The thermal resistances across the bolted interfaces can be determined empirically using test data and the contact areas of the thermal strap. When the interface resistances are removed from Csc-sk, the resulting value (shown as CS) is the thermal conductance of the thermal strap alone. See Figure 3 for a detailed view of the thermal conductance values reported by TAI.
Pictured: Figure 3 - thermal strap conductance projection definitions.
Csc-sk is typically reported as it is directly related to the measurements obtained from the test configuration. Cs is also reported because it is the value of most interest to the end user.

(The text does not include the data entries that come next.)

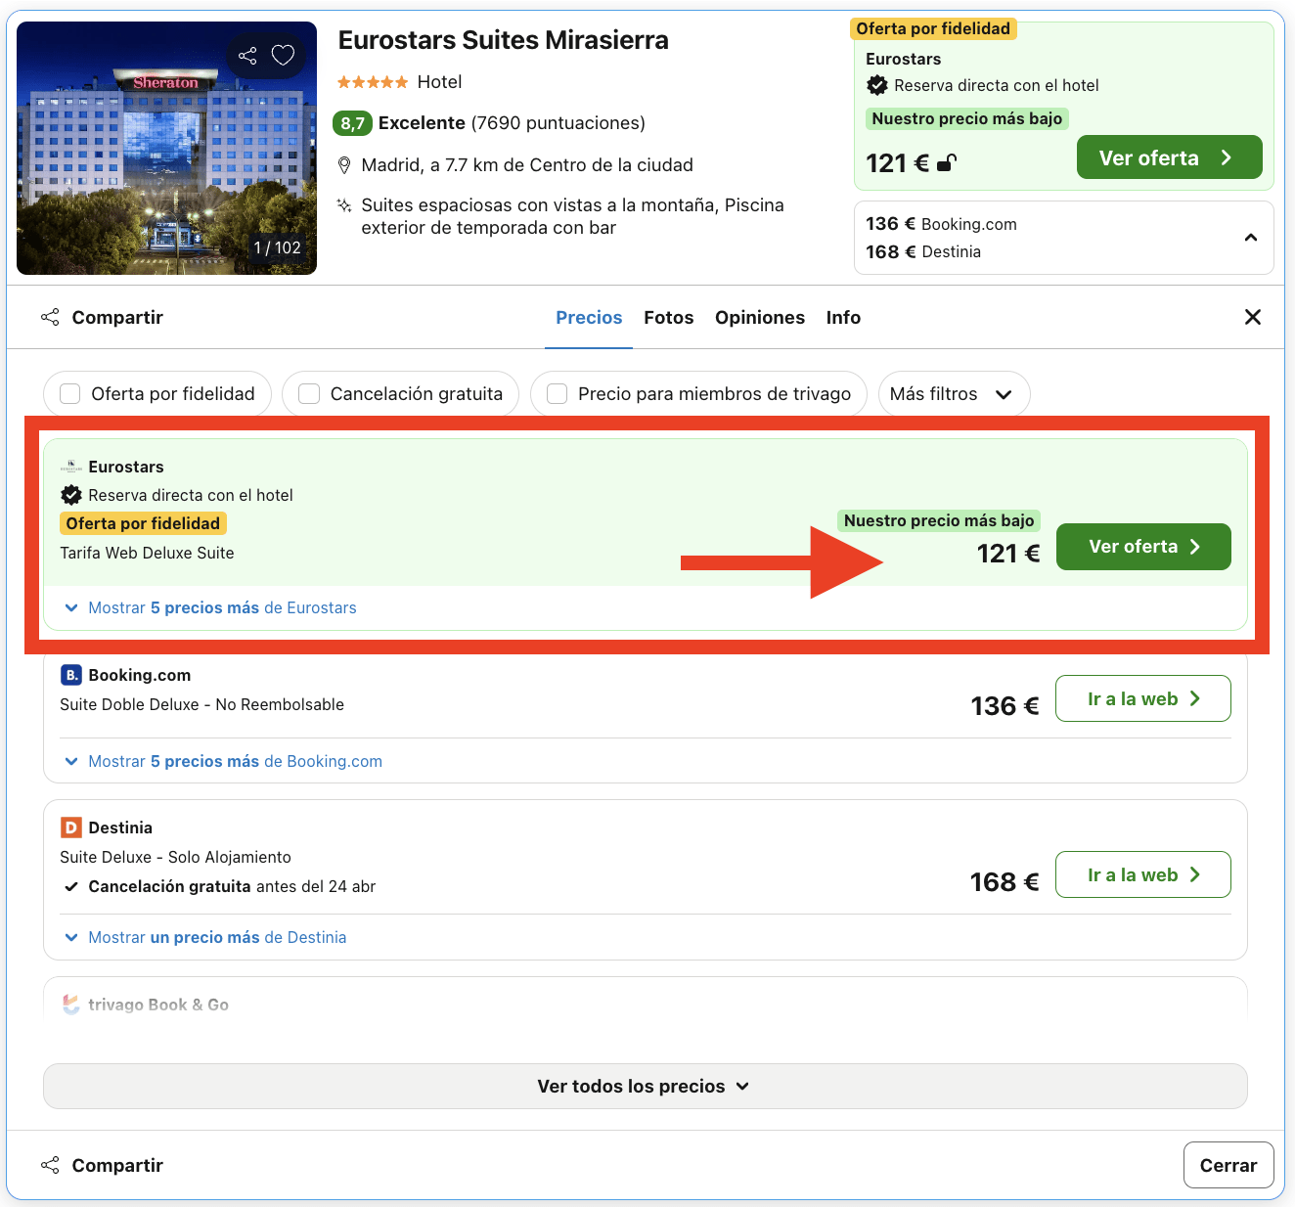Viewport: 1295px width, 1207px height.
Task: Click the Eurostars verified badge icon
Action: pos(71,495)
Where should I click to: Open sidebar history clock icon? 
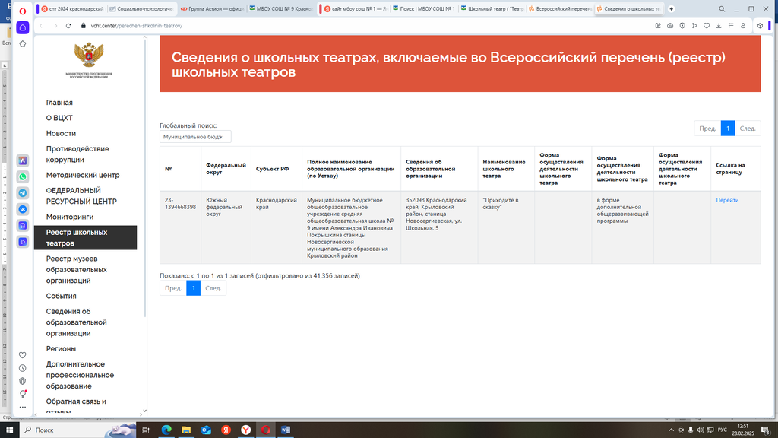pos(23,368)
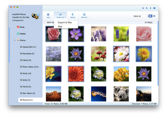Viewport: 167px width, 117px height.
Task: Open the shopping cart icon
Action: point(143,8)
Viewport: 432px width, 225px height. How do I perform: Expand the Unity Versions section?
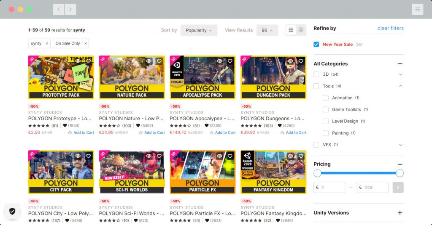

To learn more about our standard thermal conductivity test procedures, contact TAI today. Our experts have standard work instruction packages for all of our strap qualification and processing procedures (stiffness, conductance, bagging & packing, etc.).
TAI's STRAP HERITAGE
Our copper and graphite strap design, test, and manufacturing heritage spans three decades. It began with our own Scott Willen and Richard Jetley, who developed the first Graphite Fiber Straps (GFTS®), in SBIR Ph I and II contracts with the USAF in 1996 (this research was later published in Cryocoolers 11). GFTS® products gained popularity in 2011 - 2013, During this time, several dozen assemblies, designed and manufactured by TAI Quality Manager, Trevor Sperry, were used to cool the phased antenna arrays and data acquisition systems on the ORION spacecraft, and compressors on JAXA's Astro-H satellite. Since 2015, GFTS® have played vital roles in notable programs such as Boeing's CST-100 Starliner, NASA's IXPE and GRACE-FO satellites, ESA's Solar Orbiter, DLR’s EnMAP, and several other spaceflight missions (in addition to ground-based applications in the medical and cryogenic engineering industries).
Our Copper Cabled Strap (CuTS®) heritage began in 2004, with our first-generation solderless copper braided straps (offered until 2014). TAI was the first and only supplier to offer a fully customizable standard product line and catalogs, both created by our Director of Business Development, Tyler Link, in 2013. Two years later, TAI developed OFHC UltraFlex cabling, optimized end fitting design, and improved swage & final machining methods. In 2017, this new generation of straps was studied extensively by Fermi National Lab and other universities and laboratories (research was later published in volume 86 of the Journal Cryogenics, and co-authored by TAI's Tyler Link and Jamie Deal).
Work with Pyrolytic Graphite Film-based straps began in 2013, culminating in the X-Series® Strap; the world's first and only graphite and graphene sheet thermal strap standard product line. X-Series® PGF-based thermal links (PyroFlex™) were then space-qualified by NASA JPL in 2018. They advanced to TRL 8 with spaceflight qualification testing performed by Airbus and the DLR, on the Merlin program. PyroFlex™ straps now play vital roles in space flight programs for aerospace companies across the US, Europe, and Asia, and at NASA, JAXA, and ESA.
TAI provides on-site testing and analysis services here at our Boulder, CO facility (though we partner with an internationally renowned test facility for shock and vibe testing). From stiffness to thermal conductance, thermal cycling, shock & vibe, tensile strength measurements, and more, we have you covered!